Hacker News new | past | comments | ask | show | jobs | submit login

Interesting side effects:

>Now, here's the fun part. @Cloudflare runs a free DNS resolver, 1.1.1.1, and lots of people use it. So Facebook etc. are down... guess what happens? People keep retrying. Software keeps retrying. We get hit by a massive flood of DNS traffic asking for http://facebook.com

https://twitter.com/jgrahamc/status/1445066136547217413

>Our small non profit also sees a huge spike in DNS traffic. It’s really insane.

https://twitter.com/awlnx/status/1445072441886265355

>This is frontend DNS stats from one of the smaller ISPs I operate. DNS traffic has almost doubled.

https://twitter.com/TheodoreBaschak/status/14450732299707637...




Another side effect:

Two of our local mobile operators are experiencing issues with phone calls due to network overload.

https://twitter.com/claroelsalvador/status/14450819333319598...


Believe it or not, there are places in the world where FB products (WhatsApp specifically) are used as the primary communication platform for most people.


Possibly in Norway too (internet though, not phone calls) https://www.nrk.no/nyheter/internett-trobbel-hos-telia-1.156...


The same happened in Romania with two of our mobile operators immediately after FB&all went down.


oh the irony!

can't use the phone network to place a call b/c of fb-errors clogging the pipe


Almost same thing happened when Signal went down:

https://news.ycombinator.com/item?id=25803010 Signal apps DDoS'ed their own server

Second comment was saying there is no point using Signal if they are down during 2 days. Only a few hours for FB yet but curiously nobody is saying the same :)


I'd say there's no point using FB anytime, even without the outage ;)


Well, for FB there are quite a lot of comments suggesting for it to stay down. So Signal actually got off quite easy.

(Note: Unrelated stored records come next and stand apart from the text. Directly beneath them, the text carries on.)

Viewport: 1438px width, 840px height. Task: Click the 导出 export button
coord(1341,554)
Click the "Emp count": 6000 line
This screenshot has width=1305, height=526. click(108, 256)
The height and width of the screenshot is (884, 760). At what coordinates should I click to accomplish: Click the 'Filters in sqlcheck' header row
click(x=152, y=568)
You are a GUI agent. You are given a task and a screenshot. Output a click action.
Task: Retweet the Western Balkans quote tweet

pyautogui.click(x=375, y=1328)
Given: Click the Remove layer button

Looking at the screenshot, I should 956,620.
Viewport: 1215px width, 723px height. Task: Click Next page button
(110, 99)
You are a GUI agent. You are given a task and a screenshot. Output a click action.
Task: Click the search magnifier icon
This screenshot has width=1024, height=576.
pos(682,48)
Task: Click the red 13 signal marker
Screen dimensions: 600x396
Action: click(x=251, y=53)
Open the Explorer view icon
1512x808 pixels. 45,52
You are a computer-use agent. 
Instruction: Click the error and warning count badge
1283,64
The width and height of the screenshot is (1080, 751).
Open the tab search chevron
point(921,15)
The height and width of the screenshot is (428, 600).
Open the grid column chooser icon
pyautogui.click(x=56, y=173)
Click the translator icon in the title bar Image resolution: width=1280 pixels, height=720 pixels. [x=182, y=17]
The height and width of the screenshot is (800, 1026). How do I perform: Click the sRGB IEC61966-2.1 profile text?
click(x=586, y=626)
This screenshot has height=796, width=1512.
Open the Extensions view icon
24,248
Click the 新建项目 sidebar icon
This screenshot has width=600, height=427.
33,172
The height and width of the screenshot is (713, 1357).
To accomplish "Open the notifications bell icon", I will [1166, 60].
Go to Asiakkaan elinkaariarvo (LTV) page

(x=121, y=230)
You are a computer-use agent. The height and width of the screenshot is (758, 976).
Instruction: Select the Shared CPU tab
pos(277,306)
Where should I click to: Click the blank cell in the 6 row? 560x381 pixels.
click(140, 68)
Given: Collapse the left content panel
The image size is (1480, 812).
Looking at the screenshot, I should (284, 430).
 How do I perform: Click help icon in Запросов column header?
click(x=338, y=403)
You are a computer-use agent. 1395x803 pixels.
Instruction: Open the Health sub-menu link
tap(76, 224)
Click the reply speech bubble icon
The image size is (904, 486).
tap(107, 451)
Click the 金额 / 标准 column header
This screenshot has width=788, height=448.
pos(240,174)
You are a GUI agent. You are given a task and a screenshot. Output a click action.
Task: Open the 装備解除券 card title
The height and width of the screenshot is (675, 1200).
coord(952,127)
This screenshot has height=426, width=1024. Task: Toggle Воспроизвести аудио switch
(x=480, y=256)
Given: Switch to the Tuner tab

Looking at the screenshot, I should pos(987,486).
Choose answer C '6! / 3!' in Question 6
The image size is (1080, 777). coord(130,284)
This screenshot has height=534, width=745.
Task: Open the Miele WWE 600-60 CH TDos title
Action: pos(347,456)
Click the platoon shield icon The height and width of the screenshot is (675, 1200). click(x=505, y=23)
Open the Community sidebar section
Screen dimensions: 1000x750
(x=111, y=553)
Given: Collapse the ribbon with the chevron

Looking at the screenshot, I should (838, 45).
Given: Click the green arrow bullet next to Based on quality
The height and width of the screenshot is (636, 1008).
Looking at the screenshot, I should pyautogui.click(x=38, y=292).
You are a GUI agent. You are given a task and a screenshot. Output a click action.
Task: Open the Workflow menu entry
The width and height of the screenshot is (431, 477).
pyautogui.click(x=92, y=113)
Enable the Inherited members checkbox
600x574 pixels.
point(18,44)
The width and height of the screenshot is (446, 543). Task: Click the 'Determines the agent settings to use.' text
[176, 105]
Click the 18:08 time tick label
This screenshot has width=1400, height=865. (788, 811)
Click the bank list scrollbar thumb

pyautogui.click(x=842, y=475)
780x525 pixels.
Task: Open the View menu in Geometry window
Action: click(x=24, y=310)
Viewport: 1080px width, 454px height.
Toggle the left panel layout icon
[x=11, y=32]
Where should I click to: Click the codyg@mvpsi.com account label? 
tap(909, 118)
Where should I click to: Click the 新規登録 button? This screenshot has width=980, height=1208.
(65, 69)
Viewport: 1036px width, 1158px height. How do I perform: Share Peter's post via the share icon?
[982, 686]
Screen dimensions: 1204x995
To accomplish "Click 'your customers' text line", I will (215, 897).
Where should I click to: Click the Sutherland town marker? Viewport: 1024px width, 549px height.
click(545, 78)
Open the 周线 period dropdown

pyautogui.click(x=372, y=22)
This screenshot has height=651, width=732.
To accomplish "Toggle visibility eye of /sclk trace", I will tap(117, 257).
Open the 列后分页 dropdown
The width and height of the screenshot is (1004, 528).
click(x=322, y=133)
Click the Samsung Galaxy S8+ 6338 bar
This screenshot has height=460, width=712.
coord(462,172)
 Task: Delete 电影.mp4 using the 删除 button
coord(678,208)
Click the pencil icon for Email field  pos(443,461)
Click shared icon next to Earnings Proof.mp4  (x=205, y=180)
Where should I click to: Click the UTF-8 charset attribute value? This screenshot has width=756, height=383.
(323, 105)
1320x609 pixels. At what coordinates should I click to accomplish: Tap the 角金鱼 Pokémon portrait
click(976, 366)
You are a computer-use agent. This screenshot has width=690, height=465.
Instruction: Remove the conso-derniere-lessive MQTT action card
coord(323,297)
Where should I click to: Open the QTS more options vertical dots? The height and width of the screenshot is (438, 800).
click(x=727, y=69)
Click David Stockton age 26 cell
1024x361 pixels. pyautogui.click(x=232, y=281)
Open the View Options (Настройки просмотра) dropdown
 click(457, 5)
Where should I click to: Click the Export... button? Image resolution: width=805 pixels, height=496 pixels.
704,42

I wonder if any big DNS servers will artificially cache a long TTL NXDOMAIN response for FB to reduce their load. Done wrong, it would extend the FB outage longer.


>Done wrong, it would extend the FB outage longer.

Let's hope it's done wrong.


This outage also affected whatsapp, one of the most widely-used communication technologies in the world. It also almost caused me to be locked out of my apartment, were it not for random chance and the kindness of a stranger, but I’m glad that you can feel smugly superior about it


Just out of curiosity, and obviously if you can disclose... How does FB availability affect your ability to enter your apartment?


Not OP, but such ideas usually stem from a misunderstanding of root cause. Facebook inaccessibility likely exposed poor assumptions or other flaws in e.g. "smart" devices or workflows. Those poor assumptions or other flaws are likely what got OP locked out of his apartment when Facebook went down, not Facebook itself going down.


An apartment-complex entry app with Facebook login integration seems possible to me. That would be direct root cause.

https://developers.facebook.com/docs/facebook-login/


No, that would not be direct root cause. Direct root cause would be designing and implementing an apartment-complex entry app which depends on a working internet connection, battery, and network route to a single point of failure.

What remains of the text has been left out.